John M. Glover, for appellant. E. S. Robert, for respondent.

BURGESS, J.

The partnership of Glover & Shepley was composed of Samuel T. Glover and John R. Shepley. Glover died in 1884, and the surviving partner, Shepley, took charge of the estate. Shepley died in the same year, and John M. Glover was appointed administrator de bonis non of the partnership estate. George A. Madill was appointed administrator of Mr. Glover's personal estate, and Mary A. Shepley executrix of the estate of John R. Shepley.
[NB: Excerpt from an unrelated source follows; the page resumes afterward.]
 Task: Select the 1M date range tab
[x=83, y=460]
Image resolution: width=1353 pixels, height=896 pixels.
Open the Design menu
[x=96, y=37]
John M. Glover was removed as administrator, and John F. Shepley was appointed to succeed him. Shepley was subsequently removed, and the Union Trust Company was appointed in his stead. The controversy arose in the probate court of the city of St. Louis, from which court the cause was taken by appeal to the circuit court of that city, by which it was referred to John M. Holmes as referee to make an accounting; and, upon his report as such referee coming in, John M. Glover filed his exceptions thereto, assigning numerous causes why the same should be set aside, which were overruled, the report confirmed, and judgment rendered in conformity therewith in favor of John F. Shepley, administrator de bonis non, for the sum of $38,913.80, including costs, from which judgment John M. Glover appealed. Among the items for which defendant claims he should have been credited by the referee, and which were disallowed, were the following: (1) To taxes paid C. H. Turner & Co., $566.63; (2) cost paid Basset Case, $194.75; (3) to Klein & Fisse, retainer fee Rannels, $250; (4) Klein & Fisse, legal services, $750; (5) interest paid Berkley, $750; (6) item of $58,190.04, amount of Chouteau and Turner notes, upon which defendant insists that he only ought to have been charged with $53,920.88, amount realized by him on said notes, the difference being $4,269.16.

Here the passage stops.